Fui a comprar un periódico un sábado por la tarde. Estaba en mi ciudad, como ya he contado aquí, y olvidé que los sábados por la tarde no abren los comercios. Tampoco los kioscos, lo cual me disgusta porque el régimen de horarios comerciales hace que el sábado por la tarde se parezca demasiado a un domingo, y los domingos, en principio, le sientan a uno mal; medio país anda deprimido los domingos por la tarde, y no digamos al caer la noche y recordar que a la mañana siguiente hay que levantarse para ir a clase o para ir a trabajar. Pero volvamos al principio: decía que estuve dando unos cuantos paseos por el centro, a la caza de un kiosco o de algún comercio donde pudiera comprar un periódico. Entonces se me ocurrió ir a uno de esos establecimientos abiertos en las galerías; sabía que esa tienda no cerraba ni los sábados ni los domingos. Cuando miré el escaparate me quedé de una pieza: el kiosco ya no existía. Lo habían cerrado para abrir un bazar, creo que chino; en cualquier caso, un bazar con precios baratos, que funcionan ahora mucho porque, así, todos nos compramos las pantuflas, la espumadera, las pilas de repuesto y el destornillador que hace falta cuando uno está montando un armario y el viejo destornillador se ha perdido en algún recoveco de la casa. Estos objetos luego duran dos días, pero mientras tanto vamos tirando.

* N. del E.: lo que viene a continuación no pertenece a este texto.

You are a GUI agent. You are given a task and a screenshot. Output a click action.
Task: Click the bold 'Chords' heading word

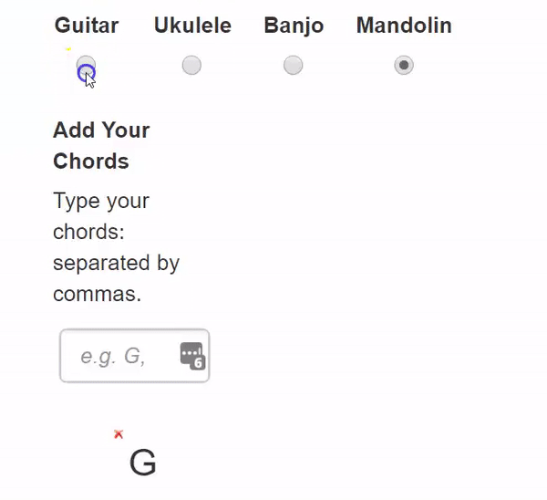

Recorriendo el centro de la ciudad me ocurrió lo mismo: descubrí que muchos negocios han cambiado de manos. Donde había un kiosco, ahora hay un bazar. Donde había un local de productos informáticos, ahora hay una tienda de lencería. Algunos negocios han desaparecido y otros se han mudado de calle: a veces lo hacen por necesidad estética y, otras, porque los pequeños empresarios han encontrado un alquiler menos caro dos manzanas más allá de donde estaban. La ciudad, en sentido comercial, va cambiando de atavíos y de atrezzo. Tarda uno un mes en volver a Zamora y ya han cerrado cuatro tiendas, pero han abierto otras seis. Leí el otro día que esta circunstancia es importante porque significa que la iniciativa comercial se regenera y está continuamente en activo. Por cada pequeño negocio que muere, aquí suelen nacer dos. No recuerdo con exactitud los titulares, pero venían a decir algo parecido. El comercio, pues, supongo que funciona como nuestra sociedad: si no nacieran varios niños por cada anciano que se muere, nos quedaríamos sin descendencia y a punto de extinguirnos, como en “Hijos de los hombres”.
Por otra parte, permítanme una sospecha. Me da que, en nuestra ciudad, son pocos los negocios que funcionan lo bastante como para perpetuarse. Un colega me ha dicho que él y sus socios van a dejar el bar que tenían alquilado porque no pierden dinero, pero tampoco lo ganan. De ahí que un pequeño empresario desista, cierre su negocio y en seguida le cojan el relevo. Por último, no debemos olvidar que en toda ciudad siempre hay locales con estigma, o locales malditos, o locales con mala suerte. Son ese tipo de inmuebles que cambian de manos una vez cada poco tiempo, el justo para advertir que es imposible sacar beneficios. Ese tipo de local en el que, desde sus inicios, ha habido un bar de tapas, un pub nocturno, una tienda de discos, una papelería, una tienda de ropa, una copistería, un negocio de suministros informáticos y lo que gusten añadir a la lista. Son locales que, nadie sabe las razones, jamás funcionan: pongan lo que pongan sus sucesivos dueños temporales, no se hace caja. Algunos de ellos están en complejos comerciales y en galerías y pasajes, y se han cerrado y reabierto miles de veces.